**Supplied text**

Welcome to pyEQL’s documentation!¶
- Release
0.5.2
- Date
Nov 27, 2022
Contents:
Installation¶
Dependencies¶
pyEQL requires Python 3.0 or greater. We highly recommend the Anaconda distribution of Python, which bundles many other scientific computing packages and is easier to install (especially on Windows). You can download it at https://www.continuum.io/downloads.
pyEQL also requires the following packages:
If you use pip to install pyEQL (recommended), they should be installed automatically.
Automatically install via pip and PyPI¶
Once Python is installed, The Python Package Index repository will allow installation to be done easily from the command line as follows:
pip install pyEQL
This should automatically pull in the required dependencies as well.
Note
You may have to run ‘pip3’ rather than ‘pip’ if you intend to use your system’s default Python installation rather than Anaconda. For example, on many Linux and Mac systems Python 2.x and Python 3.x are installed side-by-side. You can tell if this is the case on your system by going to a command line and typing ‘python’ like so:
$ python
Python 2.7.12 (default, Jul 1 2016, 15:12:24)
[GCC 5.4.0 20160609] on linux2
Type "help", "copyright", "credits" or "license" for more information.
>>>
This means Python 2.x is installed. If you run ‘pip install’ it will point to the Python 2.7 installation, but pyEQL only works on Python 3. So, try this:
$ python3
Python 3.5.1+ (default, Mar 30 2016, 22:46:26)
[GCC 5.3.1 20160330] on linux
Type "help", "copyright", "credits" or "license" for more information.
>>>
To get to Python 3.x, you have to type ‘python3’. In this case, you would run ‘pip3 install’
Manually install via Git¶
Simply navigate to a directory of your choice on your computer and clone the repository by executing the following terminal command:
git clone https://github.com/rkingsbury/pyEQL
Then install by executing:
pip install -e pyEQL
Note
You may have to run ‘pip3’ rather than ‘pip’. See the note in the Automatic installation section.

**Supplied data**
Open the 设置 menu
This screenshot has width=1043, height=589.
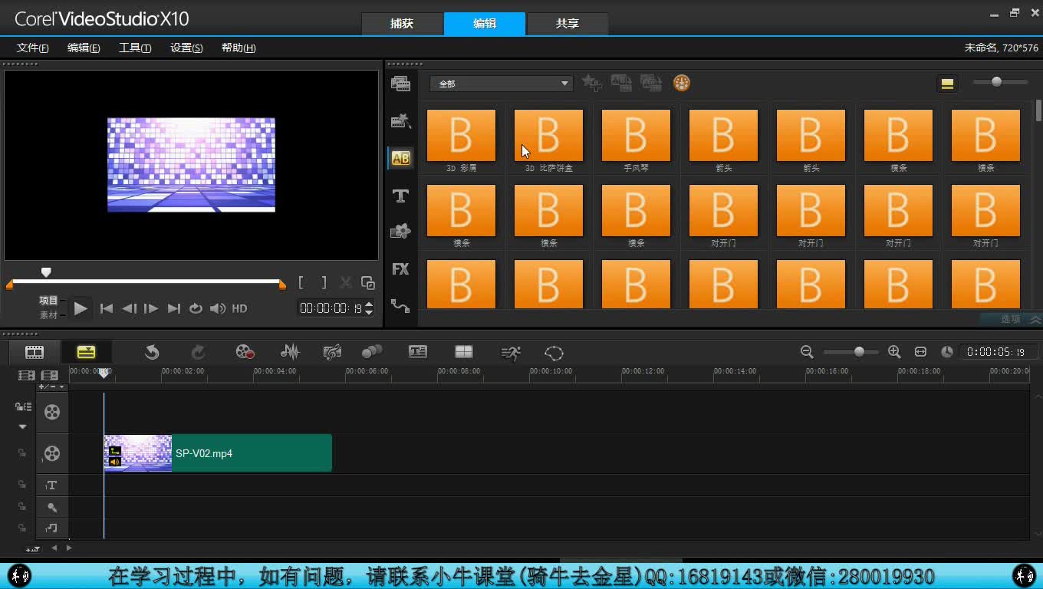(x=186, y=48)
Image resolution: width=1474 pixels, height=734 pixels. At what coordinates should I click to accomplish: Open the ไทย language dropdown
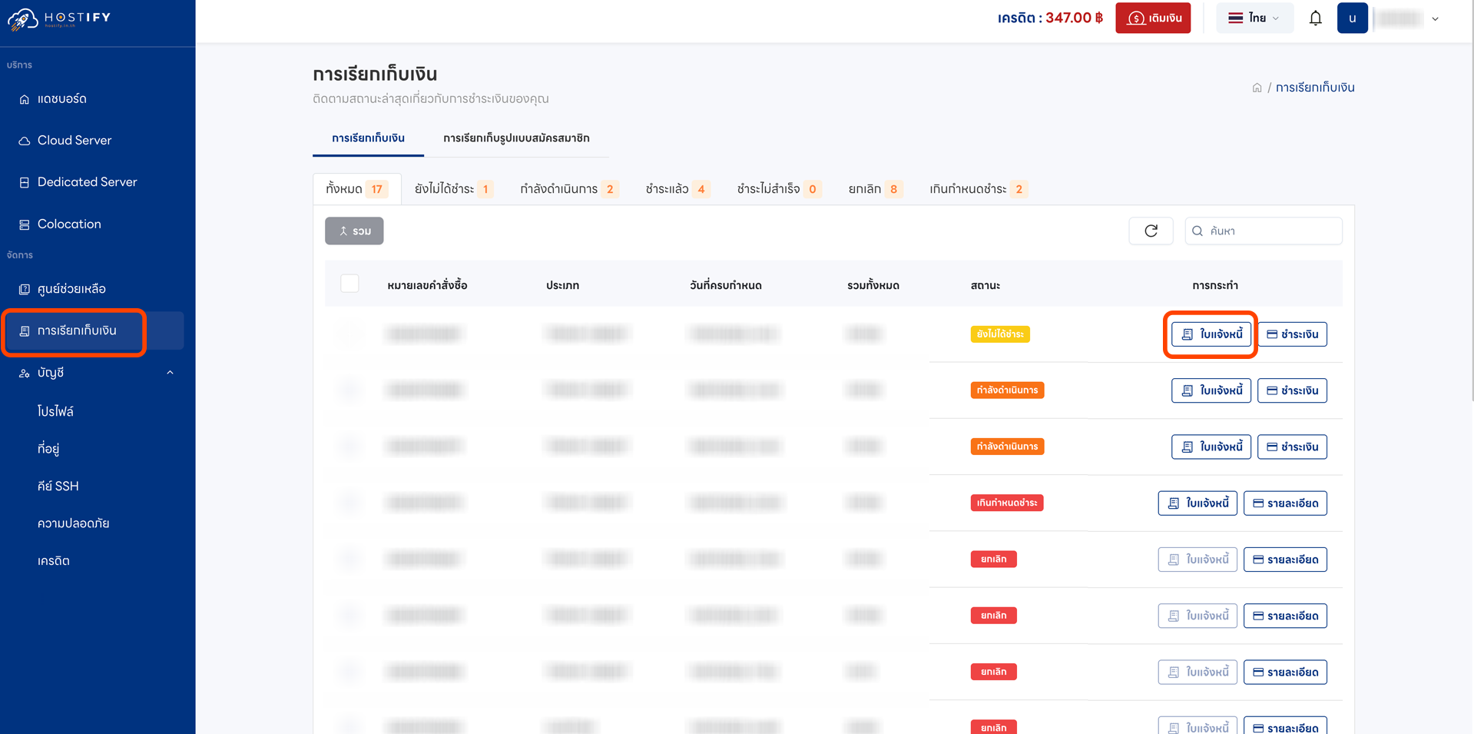[x=1254, y=18]
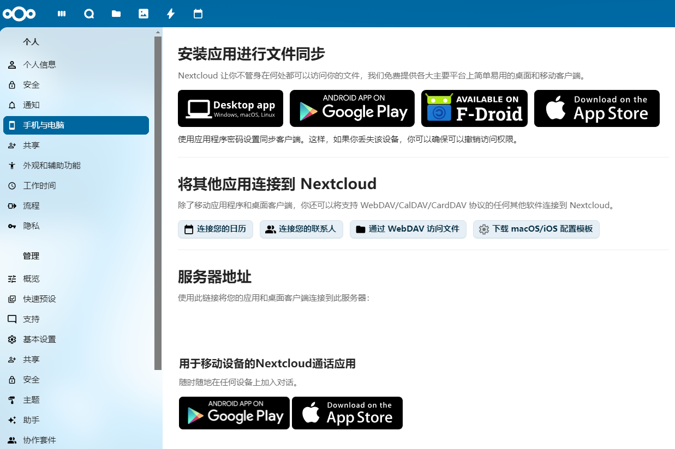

**The problem**
Reproduce the pyEQL documentation word for word from "pyEQL also requires" to "dependencies as well.". The records play no part in what is asked here.

**Answer to the problem**
pyEQL also requires the following packages:
If you use pip to install pyEQL (recommended), they should be installed automatically.
Automatically install via pip and PyPI¶
Once Python is installed, The Python Package Index repository will allow installation to be done easily from the command line as follows:
pip install pyEQL
This should automatically pull in the required dependencies as well.